Kenangan diatas Angkot

390 49 23
                                    

Beberapa masalah sudah aku lalui dengan melangkah bersamamu.
Tinggal permasalahan inti yang mungkin akan sulit untuk kita melangkah bersama.
•Pria tampan milik Rania•

(Jangan ngaku-ngaku deh Will><)

Pagi ini Rania sudah memiliki rencana dengan Alya. Hari ulangtahun Afnan semakin dekat, sudah menjadi kebiasaan bagi Rania dan Alya memberikan sesuatu yang biasa orang-orang namakan dengan kado setiap kali Afnan ulangtahun.

Rencana mereka batal saat Rania mendapat panggilan dari Eris yang mengatakan bahwa ia harus segera ke kantor karena ada permasalahan yang cukup serius pada proyek kerjasama dengan William. Syukurnya Alya juga memaklumi itu dan memilih hari lain untuk rencana mereka.

Disinilah Rania, mengendap-endap masuk kedalam gedung pencakar langit yang beberapa hari ini sering ia kunjungi. Memperhatikan kesekeliling dengan serius, mencari keberadaan seseorang yang sangat ia hindari. Ketemu, terlihat di kantin perusahaan Fadli sedang sibuk dengan makanannya, Rania menghela nafas lega dan kemudian berjalan santai menuju lift.

Sebelum pintu lift terbuka, seseorang dibelakangnya mengejutkan Rania yang sontak membuat gadis tersebut beristighfar sambil memegangi dadanya.

William tertawa geli melihat wajah terkejut Rania. "Kamu mau maling?"

"Astaghfirullah, kok maling?" Protes Rania tidak terima.

"Terus kenapa jalannya kayak gini?" tanya William sambil mempraktekkan cara jalan Rania tadi dengan sedikit berlebihan.

"Lebay," sinis Rania sambil berjalan memasuki lift dan diikuti oleh William dan beberapa karyawan. Mereka hanya diam, takut jika salah maka akan senasib dengan puluhan orang yang kemaren William pecat.

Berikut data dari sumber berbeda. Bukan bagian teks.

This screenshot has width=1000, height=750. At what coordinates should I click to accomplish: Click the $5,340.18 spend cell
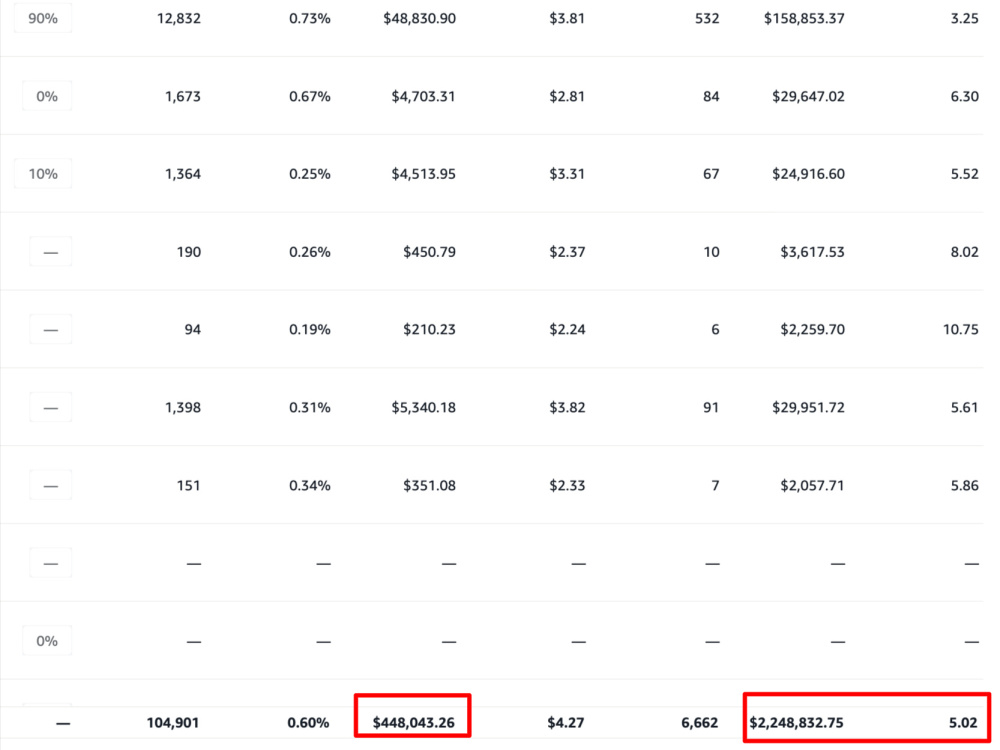pyautogui.click(x=423, y=408)
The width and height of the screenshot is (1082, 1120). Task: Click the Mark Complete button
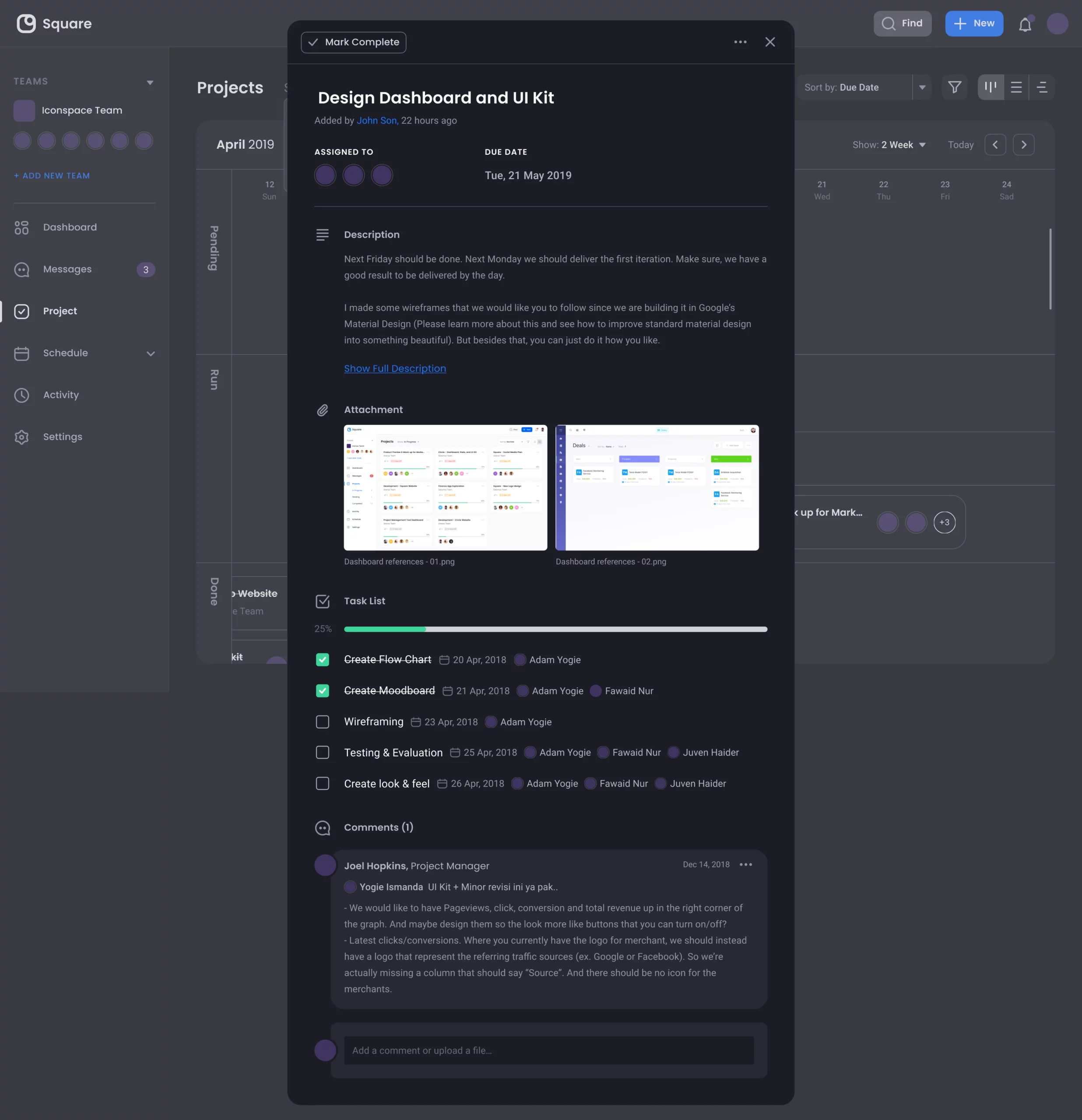tap(353, 42)
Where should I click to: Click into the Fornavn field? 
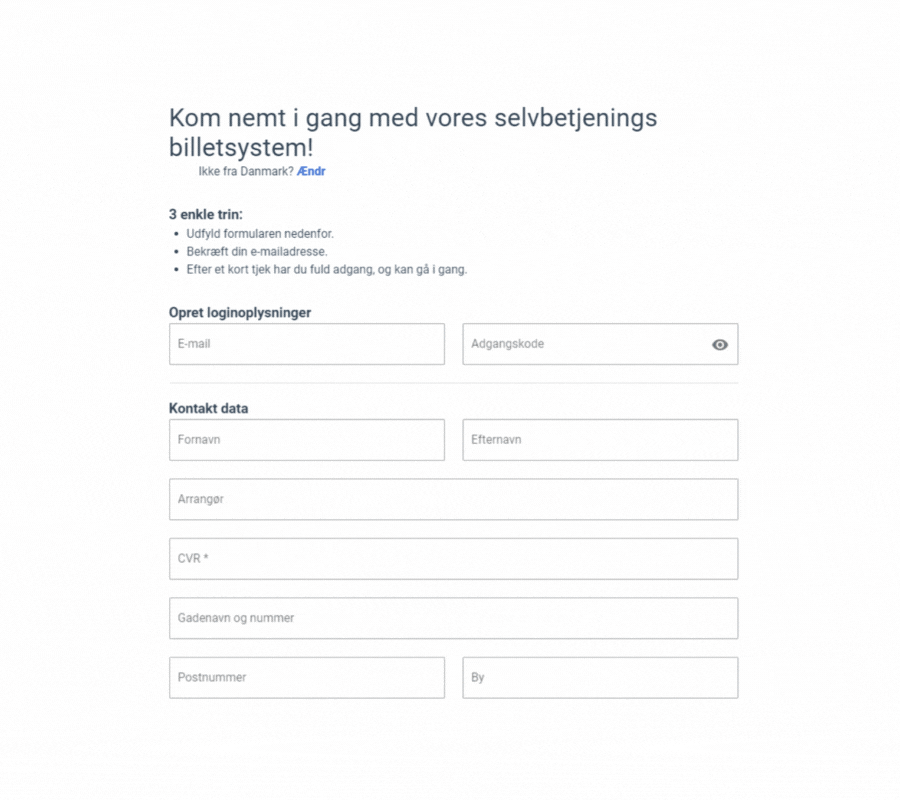pos(306,440)
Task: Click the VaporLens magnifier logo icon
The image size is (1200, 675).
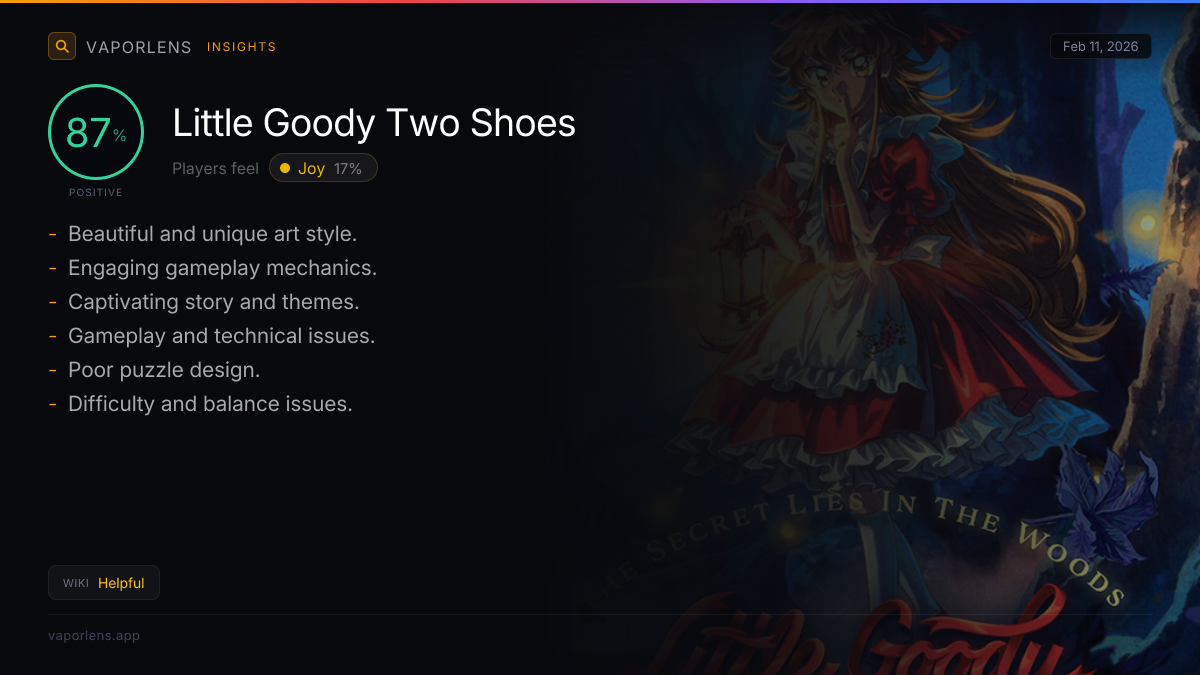Action: pyautogui.click(x=62, y=46)
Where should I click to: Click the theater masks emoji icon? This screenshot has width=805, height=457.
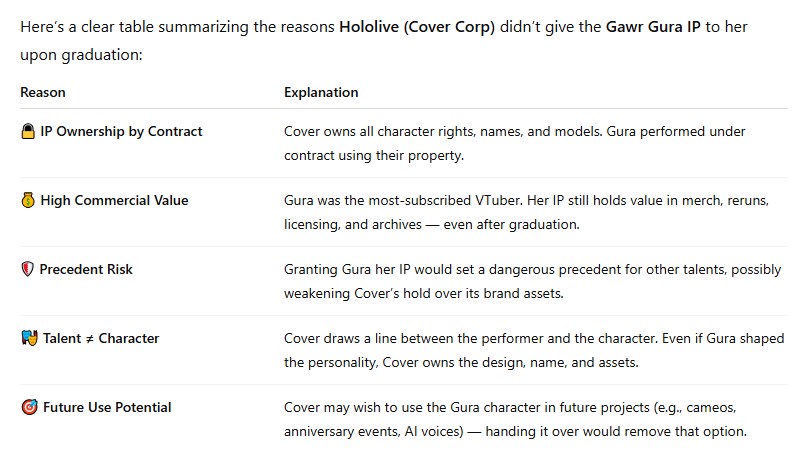click(29, 338)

Rania juga ikut diam, merasa risih dengan keadaan dan cara orang-orang terhadapnya. Sedangkan William, pria tersebut selalu nyinyir berbicara tentang berbagai hal yang ditanggapi Rania acuh tak acuh.

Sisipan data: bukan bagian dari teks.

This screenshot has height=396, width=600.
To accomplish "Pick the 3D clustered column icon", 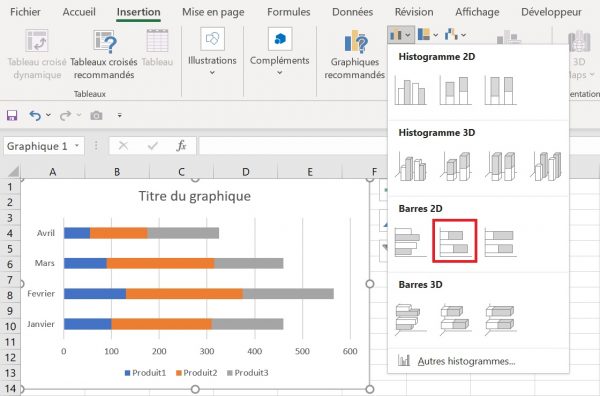I will (411, 166).

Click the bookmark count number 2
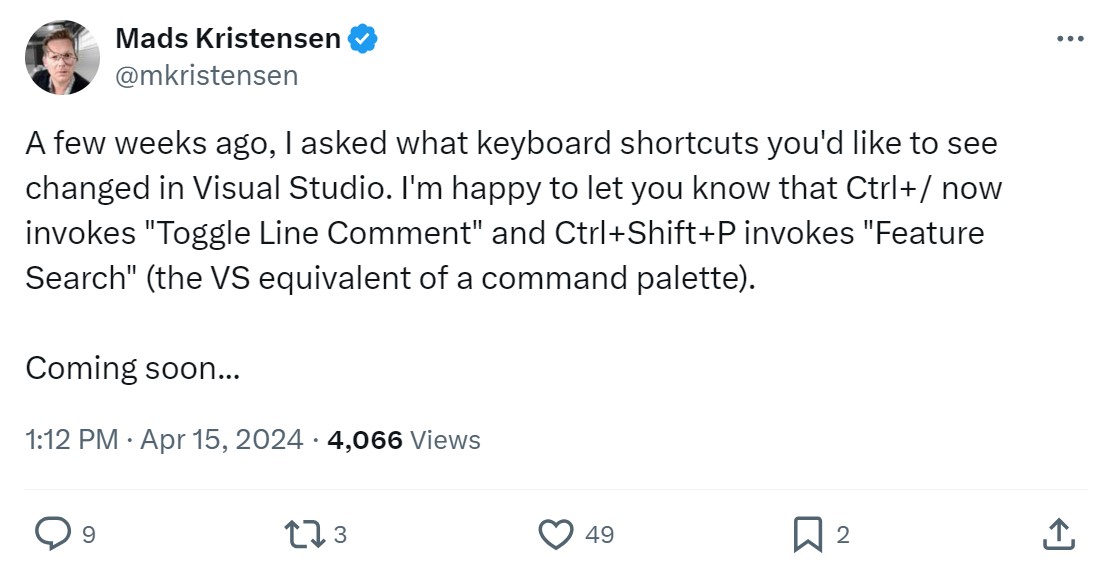coord(842,536)
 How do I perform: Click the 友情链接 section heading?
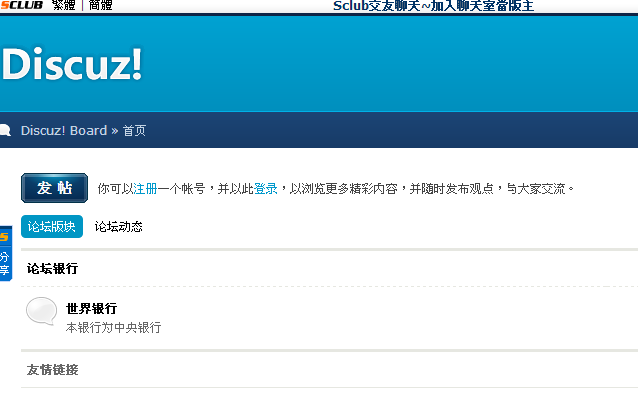pos(52,370)
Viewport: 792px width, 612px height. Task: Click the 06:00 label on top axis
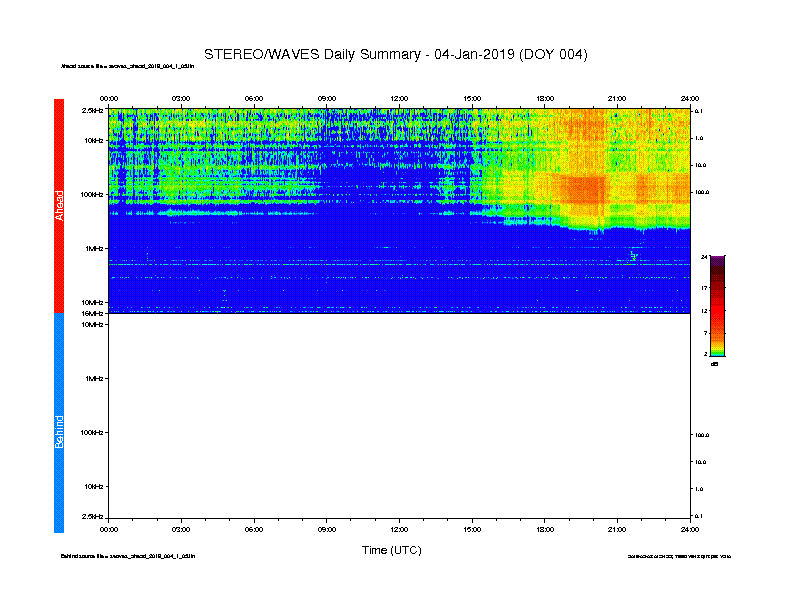(254, 98)
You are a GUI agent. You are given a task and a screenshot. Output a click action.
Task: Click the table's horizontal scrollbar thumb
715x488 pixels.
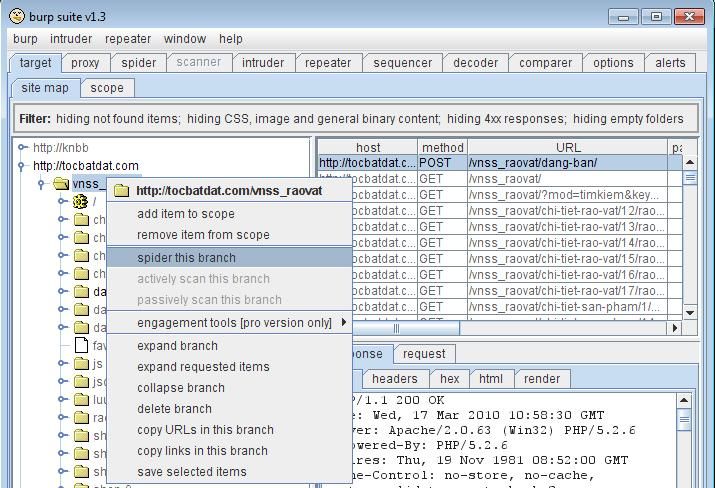(x=397, y=328)
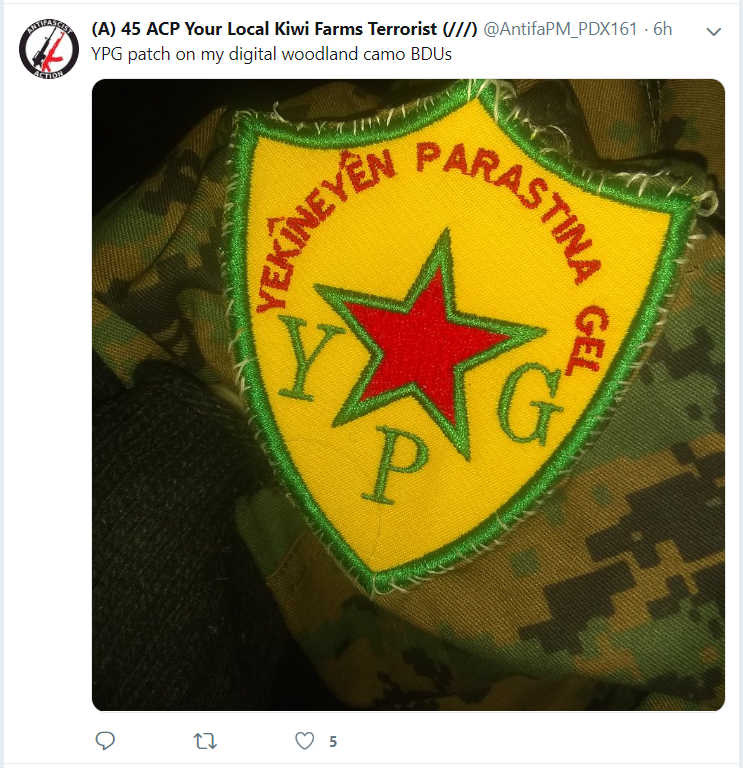
Task: Reply to the YPG patch tweet
Action: click(105, 741)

Tepat saat Rania keluar dari ruangan rapat adzan Zuhur terdengar berkumandang di ponselnya.

"Nia, mau sholat?" tanya Eris berbasa-basi.

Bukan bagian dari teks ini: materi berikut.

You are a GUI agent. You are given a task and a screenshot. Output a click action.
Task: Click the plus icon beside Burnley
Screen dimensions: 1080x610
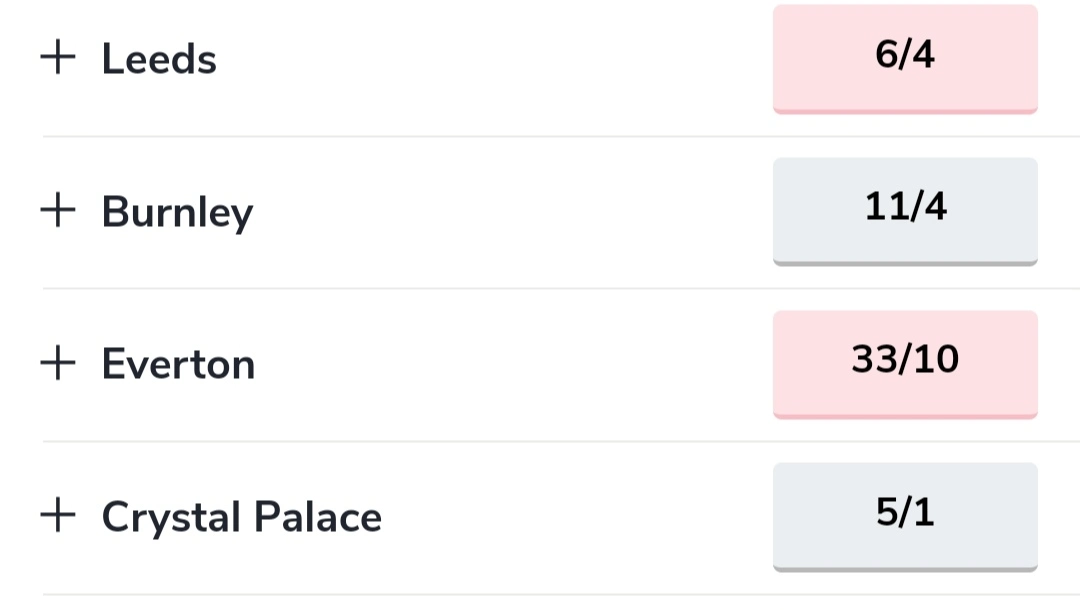pos(58,211)
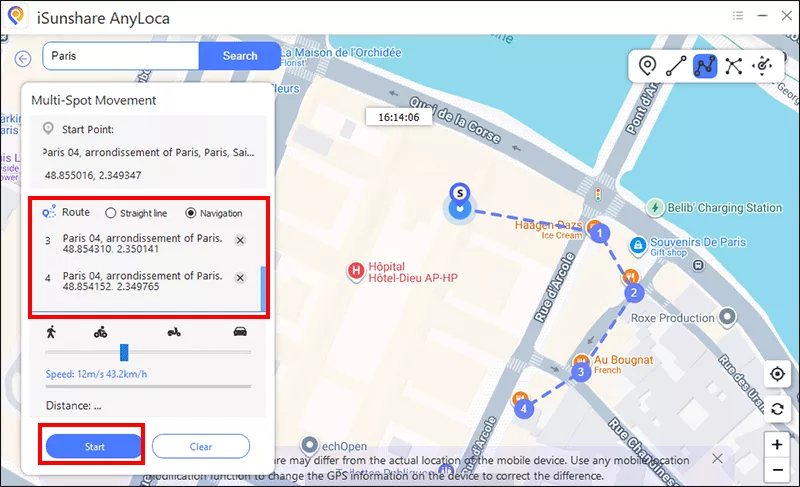The height and width of the screenshot is (487, 800).
Task: Choose the bicycle speed icon
Action: point(100,332)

Rania jalan mendekati Eris. "Iya mbak, habis ini aku boleh pulang kan mbak? Atau ada rapat lagi?"

Eris menggeleng. "Rapat sih udah nggak ada, tapi tadi katanya pak William mau lihat kelapangan, kamu nggak ikut?"

Rania menepuk keningnya sambil beristighfar. "Lupa mbak, untung mbak ingetin. Ya udah, aku pamit sholat dulu mbak." Pamit Rania yang diangguki Eris.

Suara William mengalihkan perhatian Eris dari dokumen yang tadi mencuri semua perhatiannya. Eris berdiri dari duduknya menunjukkan rasa sopan kepada atasannya itu. Beberapa pertanyaan yang William ajukan dijawab Eris dengan sempurna.

"Oh ya, Rania mana?"

"Tadi katanya mau ibadah pak, tapi sepertinya sudah selesai. Mau saya panggilkan, pak?" jawab Eris ragu-ragu, mengingat William yang sangat sensitif mengenai perihal agama.

William menggeleng pelan kemudian pergi dari hadapan Eris, berjalan menuju ruangan Rania yang tidak jauh dari ruangannya. Ia mengetuk pintu ruangan Rania, dan mendapat sahutan dari suara didalam sana. Pria tersebut membuka sedikit pintu tersebut, tidak ada niat untuk memasuki ruangan itu.

"Udah siap?"

Rania meletakkan ponsel yang sebelumnya ia pegang, gadis tersebut mengangguk lalu membereskan barang-barangnya. Rania masih dalam usahanya mengabaikan William karena masalah kemaren.

"Kamu marah?" tanya William yang dijawab Rania dengan gelengan.

"Rania, jangan gini. Aku..."

"Aku naik angkot. Kita ketemu disana aja." Sela Rania menghentikan ucapan William.